幸ひ通る人はゐない。ふわふわした気持ちが、それでも見つけられないやうに、走った。どう家に帰り着いたのか思ひだせない。

ある日、両親に手をついた。
「父ちゃん母ちゃん、あの人のところにお嫁に行くことにする」

お嫁になんか行きさうにない娘の変化に親は二の句がなかった。母は言った。
「忘れるなよ、武士の子だ。慎ましさが一番。お互ひ尊敬し合ひつづける心をなくさないこと、金でこころを売るやうなことにならないやうに」

また父親は棚倉藩の郷士の子、村長選挙に金を使はなかったとかで敗れたばかり。
「ときには晴れやかなことがやって来るものだ。ありがたい」

両親は娘の安穏な生活を祈った。
「八幡様、家宝の甲冑一式を寄贈します。どうぞ若い二人を見守ってやってください」

その頃竹さんは、妻を亡くした父を残して、ふたたび横須賀の海軍工廠で艦船の内装仕事に駆り出されてゐた。徴用は前後合はせて足掛け三年にもなるが、その間一緒に寝起きした友が甲板で艦兵のリンチで虐殺されるといふ目に合った。

義理の父がそれを知って、工廠の監督責任者に面会を申し入れた。
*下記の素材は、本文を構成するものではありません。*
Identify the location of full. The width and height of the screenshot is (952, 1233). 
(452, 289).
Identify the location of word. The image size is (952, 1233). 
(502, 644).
竹は病弱な父の面倒を看なければならない、弟二人は、一人は大陸に、もうひとりは父島で奉仕してゐる、とは言っても、多分、虐殺のことは匂はせる程度にした。そんなことがあってその数ヶ月後竹さんは放免になって古里に帰ってきた。竹さんは後日、物怖ぢしない威厳のある義父だったと述懐した。
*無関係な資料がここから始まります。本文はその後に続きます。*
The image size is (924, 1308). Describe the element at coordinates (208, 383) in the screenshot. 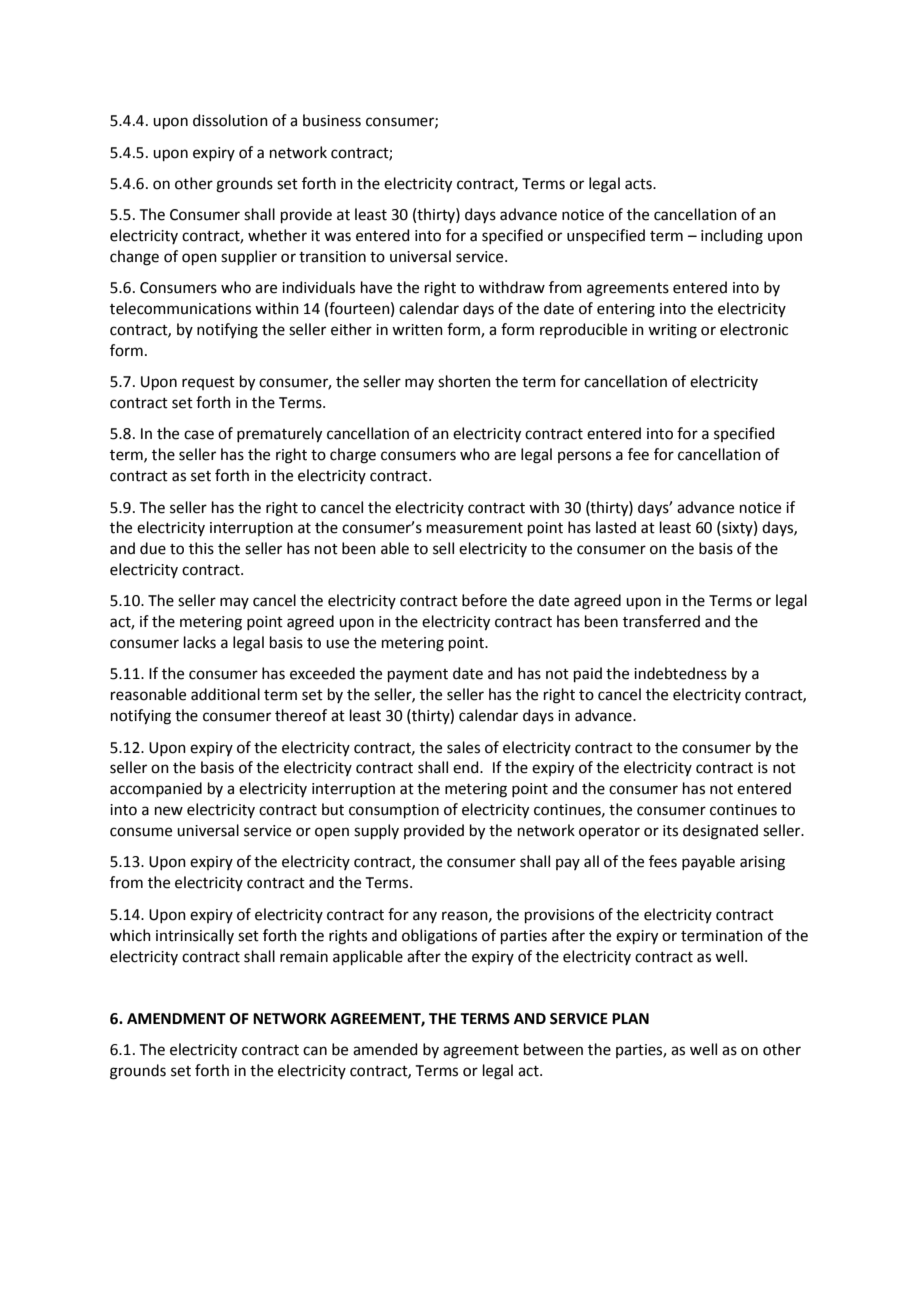

I see `request` at that location.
竹さんと照さんは夫婦になった。弟ふたりとは連絡もとれない。何もない、かたちばかりの祝宴となった。ただ、照さんは馬に乗ってやって来たし、強制供出のもとではあったが、照さんの実家の裏山から切り出した材で、とりあへずの住み家も造ることになった。照さんにとっては、姑は既になく、舅と夫と三人での生活がはじまった。

東京で修業した竹さんは毎年のやうに東京での家具の品評会で賞をとった。村にたった一軒の家具指しもの屋はそれはそれは休むひまなしだったらう。ひたすら打ち込む竹さんをひと目見て惚れ込んだ照さんだったが、それも無理もない巡り合はせだった。

竹さんはこれといって趣味もない男だが、ただひとつ、活字本が好きだった。文藝書の定期購読を続けてゐた。照さんは父親から、竹さんは仕事以外何の興味もないひとだと聞いてゐたので、この世の中に本なんか読むのが楽しみだなんていふ人がゐることにびっくりした。町場ではそんな生活をしなくちゃならないのだと思った。実家では父親が子ども全員を集めて新聞を読んで聞かせてゐたものだったが。なるほど、男はモノを読むものなり、なのだ。だから寝床で本ぐらゐ読むのは、大目にみてやれ、か。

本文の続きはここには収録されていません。